There are several ways to handle message and entity issues, and there are guidelines governing the appropriate use of those mitigations. To understand the guidelines, you must first understand what can fail in Service Bus. Due to the design of Azure systems, all of these issues tend to be short-lived. At a high level, the different causes of unavailability appear as follows:

  • Throttling from an external system on which Service Bus depends. Throttling occurs from interactions with storage and compute resources.
  • Issue for a system on which Service Bus depends. For example, a given part of storage can encounter issues.
  • Failure of Service Bus on single subsystem. In this situation, a compute node can get into an inconsistent state and must restart itself, causing all entities it serves to load balance to other nodes. This in turn can cause a short period of slow message processing.
  • Failure of Service Bus within an Azure data-center. This is a "catastrophic failure" during which the system is unreachable for many minutes or a few hours.

Note

The term storage can mean both Azure Storage and SQL Azure.
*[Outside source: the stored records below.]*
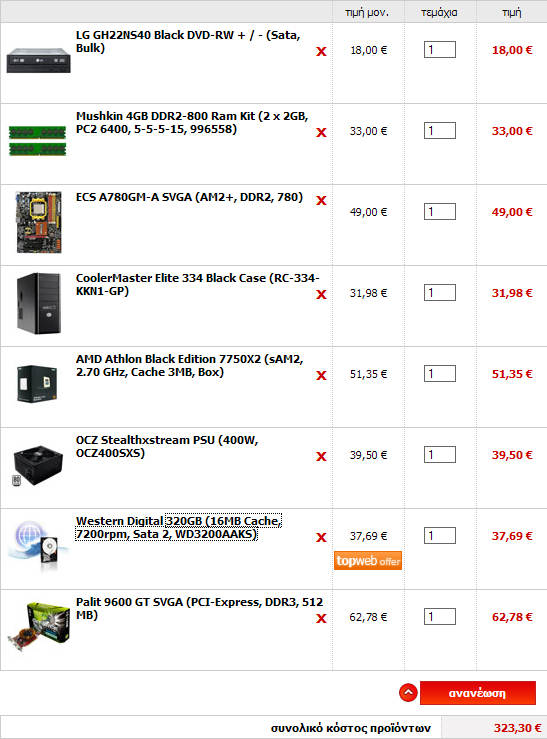
Task: Click the topweb offer badge
Action: [368, 561]
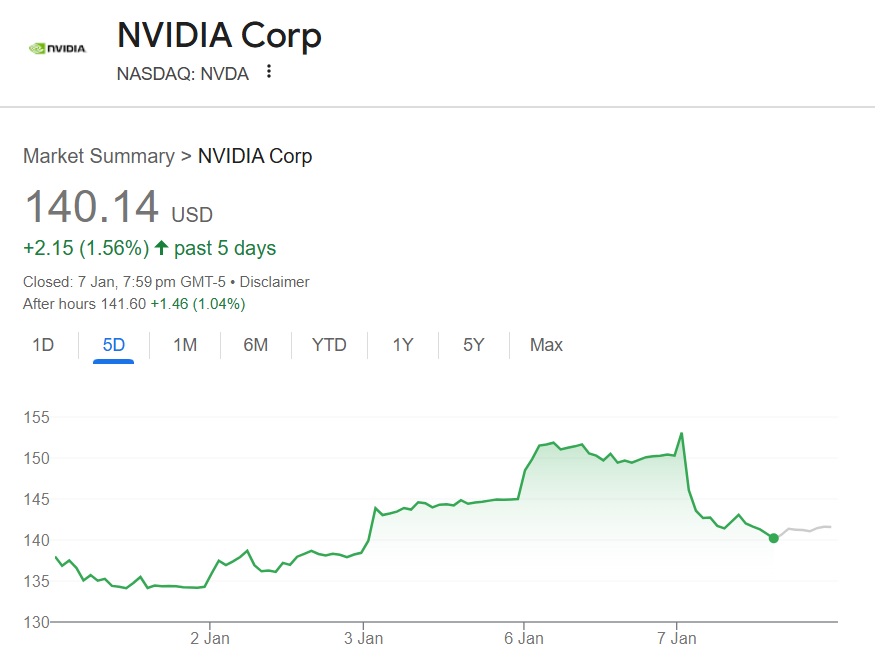Click the 140.14 USD price display
The image size is (881, 664).
pos(117,208)
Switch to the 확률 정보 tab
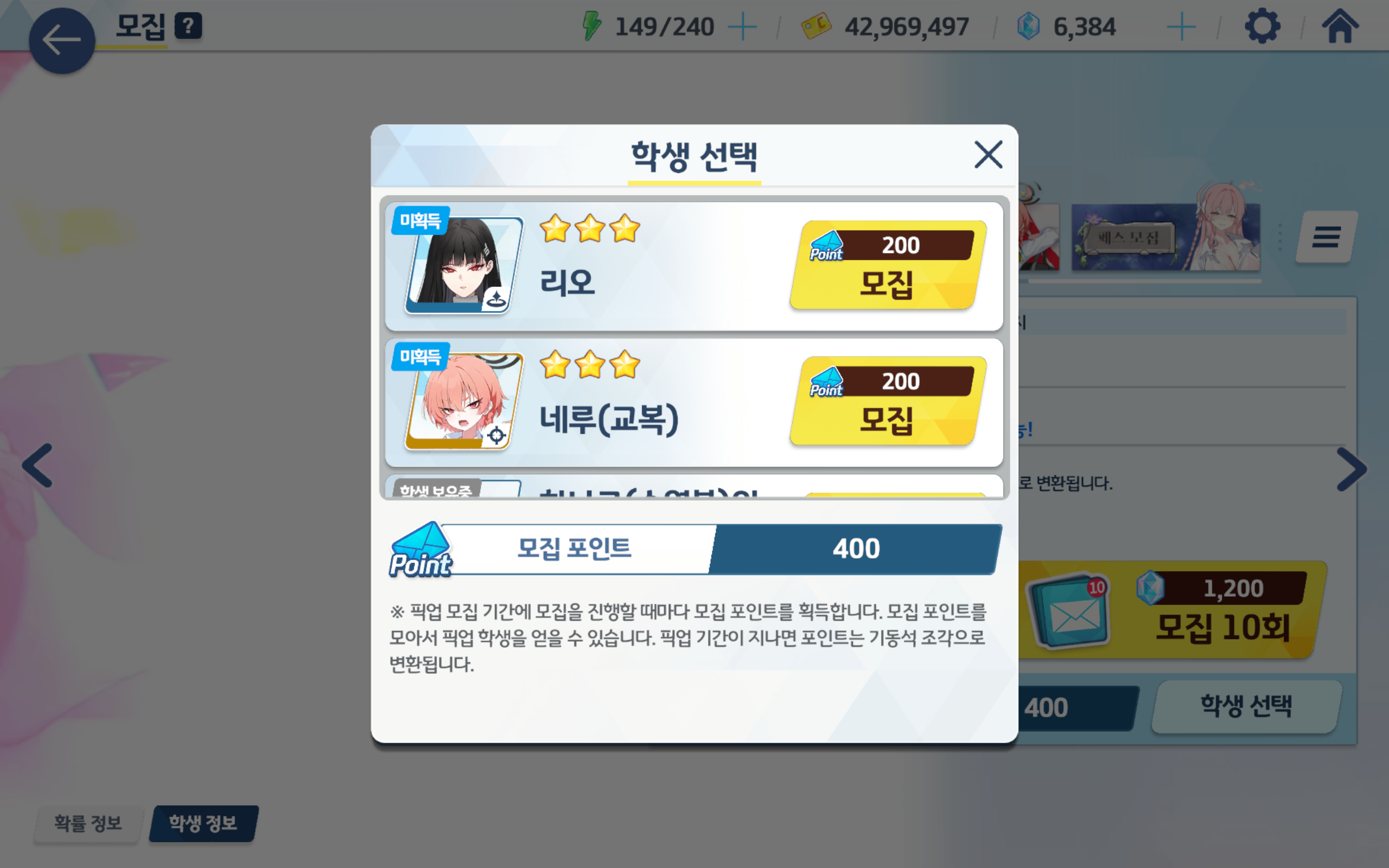The height and width of the screenshot is (868, 1389). tap(87, 823)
Service Bus contains a number of mitigations for these issues. The following sections discuss each issue and their respective mitigations.

Throttling

With Service Bus, throttling enables cooperative message rate management. Each individual Service Bus node houses many entities. Each of those entities makes demands on the system in terms of CPU, memory, storage, and other facets. When any of these facets detects usage that exceeds defined thresholds, Service Bus can deny a given request. The caller receives a server busy exception and retries after 10 seconds.

As a mitigation, the code must read the error and halt any retries of the message for at least 10 seconds. Since the error can happen across pieces of the customer application, it is expected that each piece independently executes the retry logic. The code can reduce the probability of being throttled by enabling partitioning on a namespace, queue or topic.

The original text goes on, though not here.